Mr Bailey’s parents bought the pharmacy, which in recent years relocated into the nearby Woolworths shopping complex, at 251 Princes Highway Bulli and renovated the old weatherboard house at the back for their business, Smart Electrical Contractors. He approached his parents for a lease on the old shop for his bar and cafe proposal.
“They loved the idea and so began the planning stage,” he said.
“With the help of designer Alex Urena Design Studio, we came up with a set of plans that I was extremely proud of. Unfortunately these plans did not pass council as they deemed the changes too significant and being a heritage site they could not approve such major changes, such as the construction of a second story.
“It was quite hard to take, but we didn’t give up on the dream model. We got a whole team of specialists on board; heritage consultants, town planners, designers, and together, with the help from Alex Urena Design Studio again, we came up with a blueprint that not only respected the views of council and the heritage board, but also worked beautifully with my business plan for the building,” he said.
“Council were happy with the amended set of plans and finally approved the DA.”
Although the initial covered rooftop bar model could not go ahead, Mr Bailey said he is “extremely happy and proud of the plans” for the site.
“Using innovative, architecturally engineered products, we’ve designed a way to utilise the rooftop terrace without the construction of a second story,” he said.
“This has allowed me to fulfil my dream of having a rooftop bar, whilst still satisfying the requirements of council and the heritage board.”
By the end of 2019 Mr Bailey had the lease secured, the liquor licence approved, and the plans certified ready to start the build.
Before Mr Bailey had barely started, construction came to a standstill throughout the summer as the builder was a captain in the bushfire brigade and was fighting some of the worse fires the country has ever seen.
“The pandemic outbreak in March didn’t help the productivity of the build, as most of the country went into lock down and prioritised the health and safety of loved ones,” he said.
Some good news came for Mr Bailey in July when the sale of Yarnsy’s was finalised.
“Luckily for us the buyer was not scared off from the pandemic and had faith that the business and the community of Tarrawanna would come back as strong as ever on the other side of the pandemic,” he said.
“Since then the build has come along in strides and momentum as continued to grow. The shop is finally starting to take its shape and it’s an awesome feeling knowing the finish line is in sight.
“I’m hopeful the build and fit out will be completed by the end of January, so we can open the doors and showcase this achievement, welcoming the Bulli and greater community, in early February.”
Mr Bailey, who has spent about $500,000 in the restoration of the site and fit out of the business, said the discovery of a fireplace during the work, boarded over from the past tenants, revealed an interesting glimpse into the history and character of the building.

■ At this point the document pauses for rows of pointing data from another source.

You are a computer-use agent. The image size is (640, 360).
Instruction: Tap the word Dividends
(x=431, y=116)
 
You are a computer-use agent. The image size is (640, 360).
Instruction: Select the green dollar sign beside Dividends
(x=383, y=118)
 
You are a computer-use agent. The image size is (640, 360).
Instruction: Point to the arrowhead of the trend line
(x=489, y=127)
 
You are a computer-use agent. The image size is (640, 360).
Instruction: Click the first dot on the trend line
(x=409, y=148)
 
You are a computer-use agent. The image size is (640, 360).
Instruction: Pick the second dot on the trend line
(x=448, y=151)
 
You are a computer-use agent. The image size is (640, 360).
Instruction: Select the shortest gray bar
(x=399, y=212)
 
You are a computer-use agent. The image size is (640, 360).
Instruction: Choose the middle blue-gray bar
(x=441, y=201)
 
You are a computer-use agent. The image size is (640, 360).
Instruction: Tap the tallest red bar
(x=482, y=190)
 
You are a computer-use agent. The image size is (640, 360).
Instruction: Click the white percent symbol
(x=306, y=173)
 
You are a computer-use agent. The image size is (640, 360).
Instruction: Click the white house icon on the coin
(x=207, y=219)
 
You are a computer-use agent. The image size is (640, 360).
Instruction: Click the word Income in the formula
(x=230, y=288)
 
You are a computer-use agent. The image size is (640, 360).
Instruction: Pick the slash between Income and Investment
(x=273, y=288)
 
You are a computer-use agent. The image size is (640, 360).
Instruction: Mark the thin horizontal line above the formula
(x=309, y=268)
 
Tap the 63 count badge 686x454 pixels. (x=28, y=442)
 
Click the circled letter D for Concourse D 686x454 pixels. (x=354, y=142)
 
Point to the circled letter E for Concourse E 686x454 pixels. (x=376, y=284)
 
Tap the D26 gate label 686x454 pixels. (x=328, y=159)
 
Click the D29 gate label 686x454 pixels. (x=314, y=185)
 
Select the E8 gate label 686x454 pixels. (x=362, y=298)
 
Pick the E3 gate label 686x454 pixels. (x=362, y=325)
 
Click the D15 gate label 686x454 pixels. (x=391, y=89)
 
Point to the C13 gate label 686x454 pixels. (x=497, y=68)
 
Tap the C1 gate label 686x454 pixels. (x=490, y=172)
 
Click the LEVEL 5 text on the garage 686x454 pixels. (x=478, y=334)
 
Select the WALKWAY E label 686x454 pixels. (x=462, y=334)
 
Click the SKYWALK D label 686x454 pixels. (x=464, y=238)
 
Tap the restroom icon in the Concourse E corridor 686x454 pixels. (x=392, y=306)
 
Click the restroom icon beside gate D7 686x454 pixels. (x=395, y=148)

“Our heritage consultant requested that the antique fireplace be preserved, which beautifully complimented the heritage exterior while gaining the benefits of an indoors open fire,” he said.
Mr Bailey said he hoped his new business would assist Bulli shopping centre to grow in prosperity whilst respectfully maintaining its historic character.
“I would love to see the retail centre of Bulli mirror the success that the small businesses in Thirroul have done over the past decade, while keeping up with the contemporary trends that major cities such as Melbourne have done so well,” he said.